(Stored items)

========================================================================

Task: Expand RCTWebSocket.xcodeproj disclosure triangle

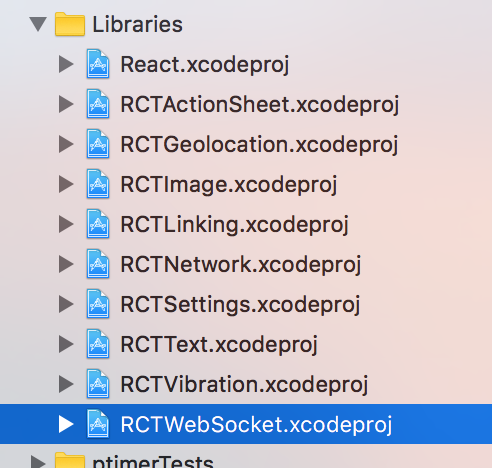Action: tap(66, 424)
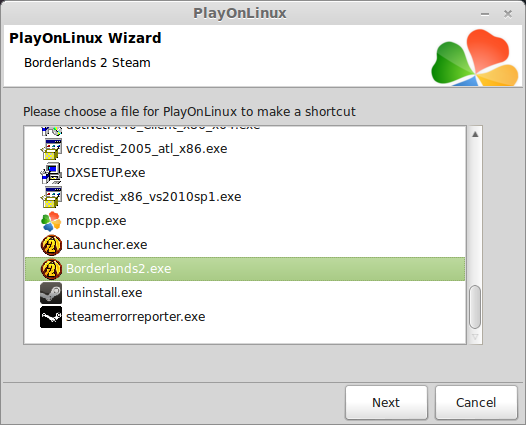Click the uninstall.exe Steam icon
The height and width of the screenshot is (425, 526).
[x=51, y=293]
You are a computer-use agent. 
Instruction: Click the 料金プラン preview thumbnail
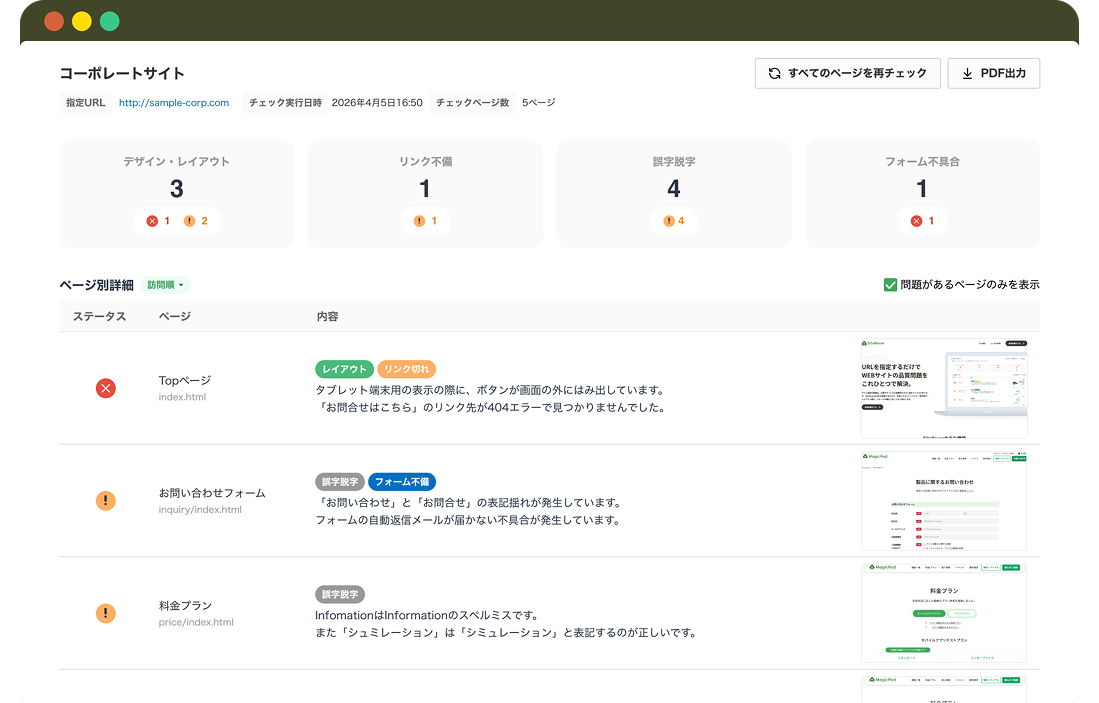[943, 612]
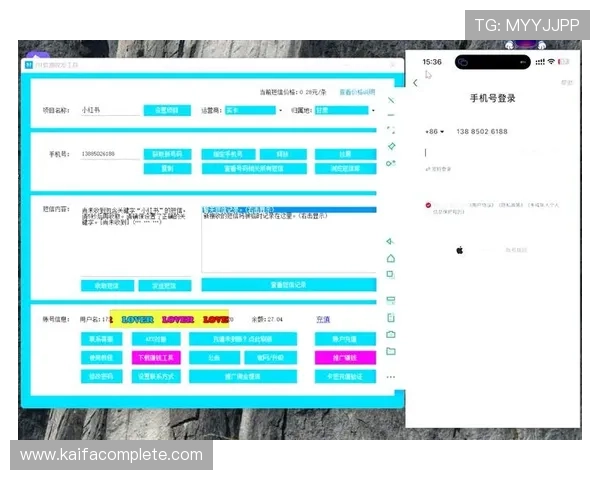Viewport: 600px width, 480px height.
Task: Open the folder icon in emulator sidebar
Action: (x=391, y=352)
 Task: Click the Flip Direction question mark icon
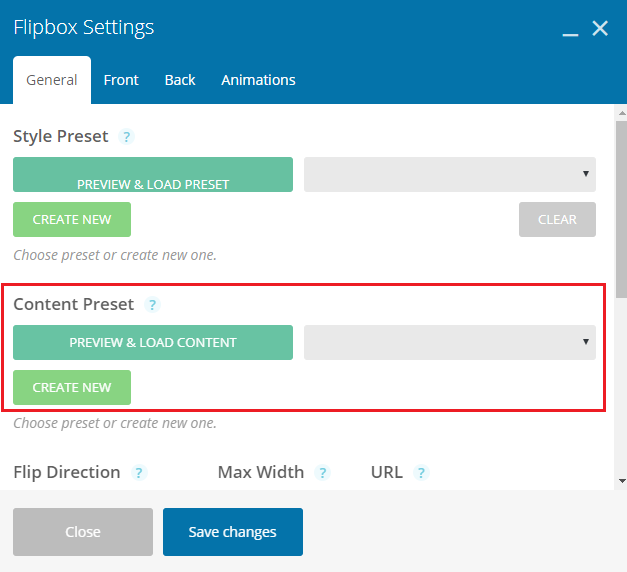coord(139,473)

========================================================================

> [Assignment]:
Print out every entry above without changing a word, and leave out the pictures.

> [Result of this exercise]:
Task: Expand RCTWebSocket.xcodeproj disclosure triangle

Action: tap(66, 424)
Click the uninstall.exe Steam icon
The height and width of the screenshot is (425, 526).
[x=51, y=293]
You are a computer-use agent. 
Instruction: Click the 料金プラン preview thumbnail
[943, 612]
Viewport: 600px width, 480px height.
Task: Open the folder icon in emulator sidebar
Action: (x=391, y=352)
 Task: Click the Flip Direction question mark icon
coord(139,473)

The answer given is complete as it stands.